───── Provided material

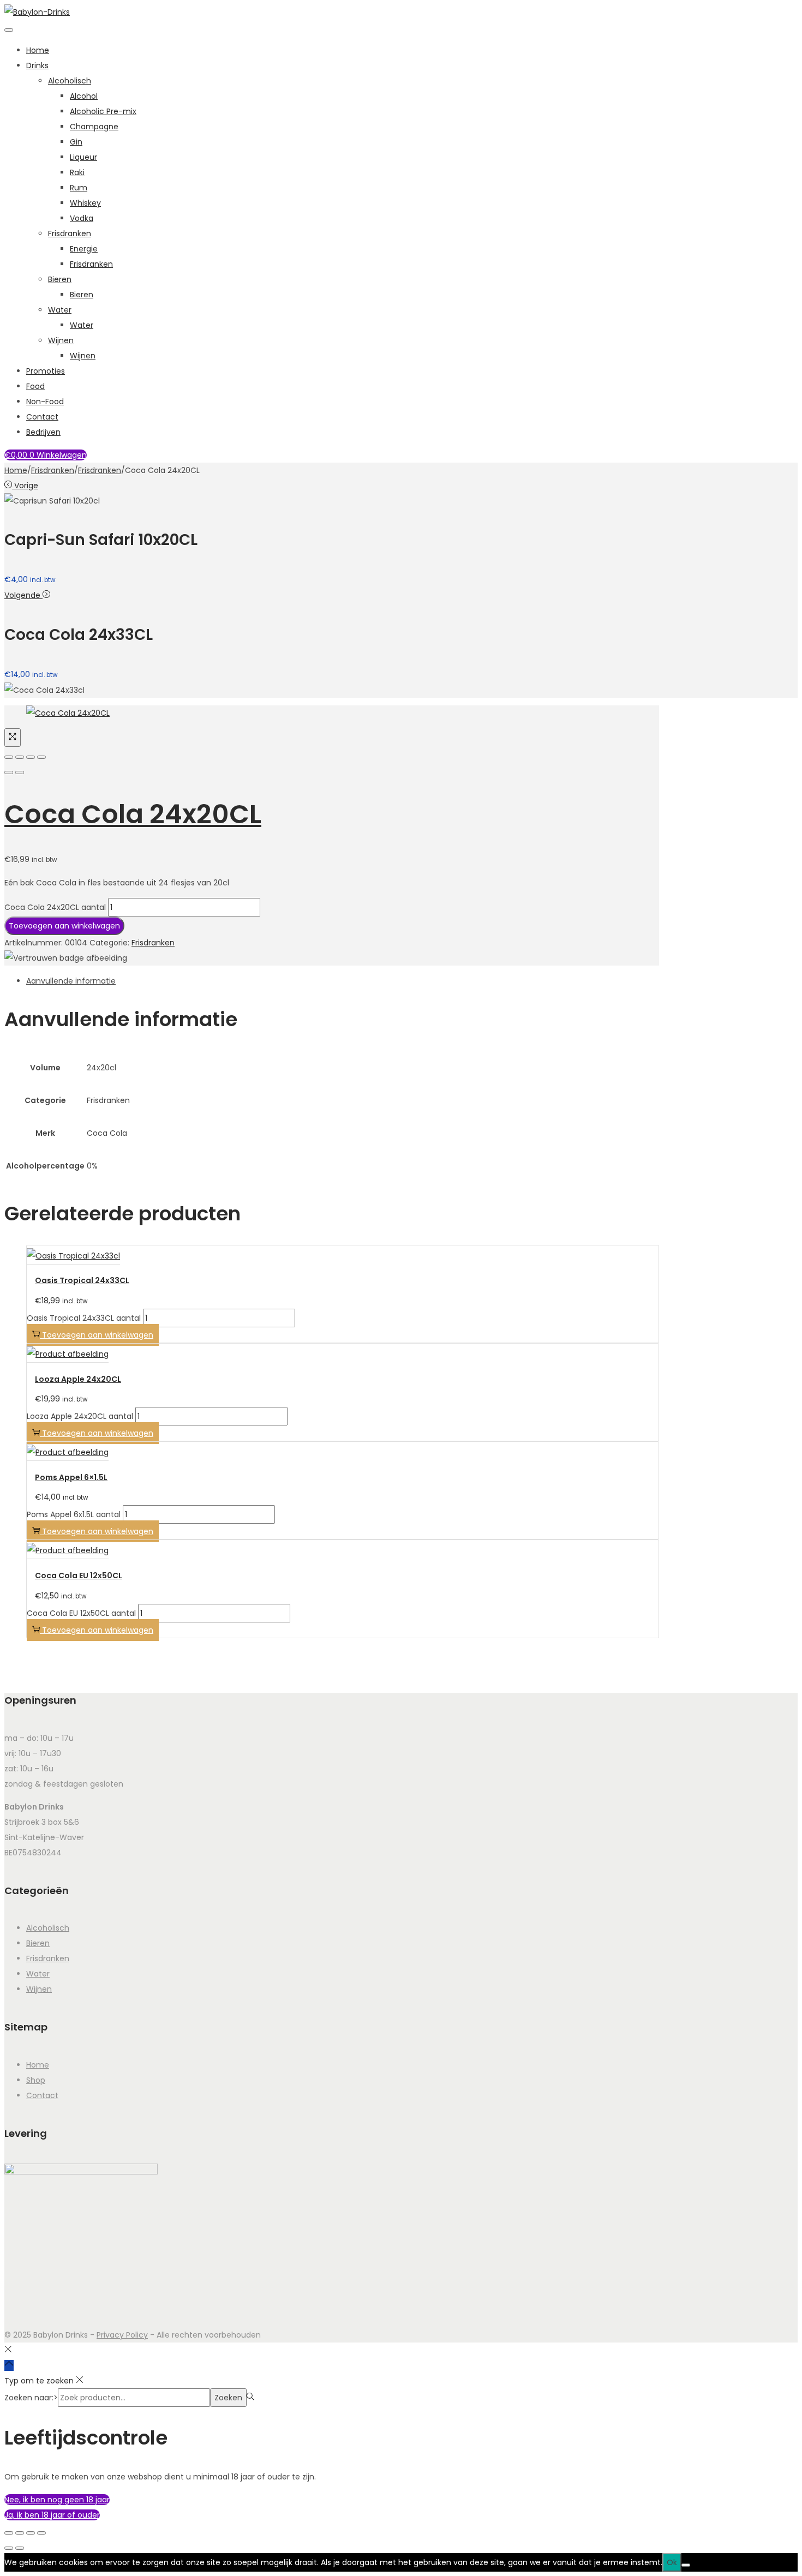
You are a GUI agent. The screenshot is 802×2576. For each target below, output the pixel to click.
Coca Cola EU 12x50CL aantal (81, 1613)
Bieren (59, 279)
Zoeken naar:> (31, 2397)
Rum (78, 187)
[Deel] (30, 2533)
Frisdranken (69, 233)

──────────
───── Provided material

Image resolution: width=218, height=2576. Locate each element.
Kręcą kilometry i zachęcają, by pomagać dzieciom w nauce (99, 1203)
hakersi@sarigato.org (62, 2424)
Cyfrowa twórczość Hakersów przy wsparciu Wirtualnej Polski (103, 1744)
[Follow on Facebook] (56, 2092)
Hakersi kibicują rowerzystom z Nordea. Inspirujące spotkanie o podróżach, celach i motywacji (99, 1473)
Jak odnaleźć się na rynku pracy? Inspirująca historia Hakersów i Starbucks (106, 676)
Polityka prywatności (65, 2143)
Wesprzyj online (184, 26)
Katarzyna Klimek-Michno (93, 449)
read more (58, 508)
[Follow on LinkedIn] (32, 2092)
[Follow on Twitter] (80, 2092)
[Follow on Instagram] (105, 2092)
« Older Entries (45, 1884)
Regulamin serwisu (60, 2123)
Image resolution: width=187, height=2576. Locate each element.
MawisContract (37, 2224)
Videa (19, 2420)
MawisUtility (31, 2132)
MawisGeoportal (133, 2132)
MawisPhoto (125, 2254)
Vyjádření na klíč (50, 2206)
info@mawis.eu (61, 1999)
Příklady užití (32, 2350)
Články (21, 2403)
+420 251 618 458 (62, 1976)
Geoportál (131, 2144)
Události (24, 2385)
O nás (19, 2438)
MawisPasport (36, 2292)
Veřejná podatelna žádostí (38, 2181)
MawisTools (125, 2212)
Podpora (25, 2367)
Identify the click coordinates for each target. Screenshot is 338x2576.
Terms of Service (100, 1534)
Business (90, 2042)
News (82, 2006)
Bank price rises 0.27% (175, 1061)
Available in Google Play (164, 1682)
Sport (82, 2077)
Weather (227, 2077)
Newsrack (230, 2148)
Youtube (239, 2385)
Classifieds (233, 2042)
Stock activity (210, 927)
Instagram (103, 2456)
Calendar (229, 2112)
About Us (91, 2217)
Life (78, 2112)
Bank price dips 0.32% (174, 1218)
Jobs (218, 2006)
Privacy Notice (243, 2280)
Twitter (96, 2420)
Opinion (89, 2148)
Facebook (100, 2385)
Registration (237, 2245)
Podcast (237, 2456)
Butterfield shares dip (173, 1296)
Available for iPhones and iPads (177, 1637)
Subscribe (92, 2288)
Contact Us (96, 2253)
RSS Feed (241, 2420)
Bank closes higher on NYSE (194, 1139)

──────────

◆ What to produce
Please, from the material above, copy only the lines from the line with "Vyjádření na klíč (50, 2206)" up to and including the line with "Podpora (25, 2367)", exactly as written.

◆ Problem solution
Vyjádření na klíč (50, 2206)
info@mawis.eu (61, 1999)
Příklady užití (32, 2350)
Články (21, 2403)
+420 251 618 458 (62, 1976)
Geoportál (131, 2144)
Události (24, 2385)
O nás (19, 2438)
MawisPasport (36, 2292)
Veřejná podatelna žádostí (38, 2181)
MawisTools (125, 2212)
Podpora (25, 2367)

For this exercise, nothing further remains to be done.